> THE TASK
Rewrite all of the records below, substituting "service reminder" for "maintenance due alert" and leaving everything else unchanged.

Entries for locating words and elements
* Begin *

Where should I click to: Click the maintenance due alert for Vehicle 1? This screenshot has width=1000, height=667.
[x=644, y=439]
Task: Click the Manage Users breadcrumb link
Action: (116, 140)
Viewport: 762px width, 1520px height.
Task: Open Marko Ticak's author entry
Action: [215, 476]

* End *

> RESULT
Where should I click to: Click the service reminder for Vehicle 1? This screenshot has width=1000, height=667.
[x=644, y=439]
Task: Click the Manage Users breadcrumb link
Action: (116, 140)
Viewport: 762px width, 1520px height.
Task: Open Marko Ticak's author entry
Action: [215, 476]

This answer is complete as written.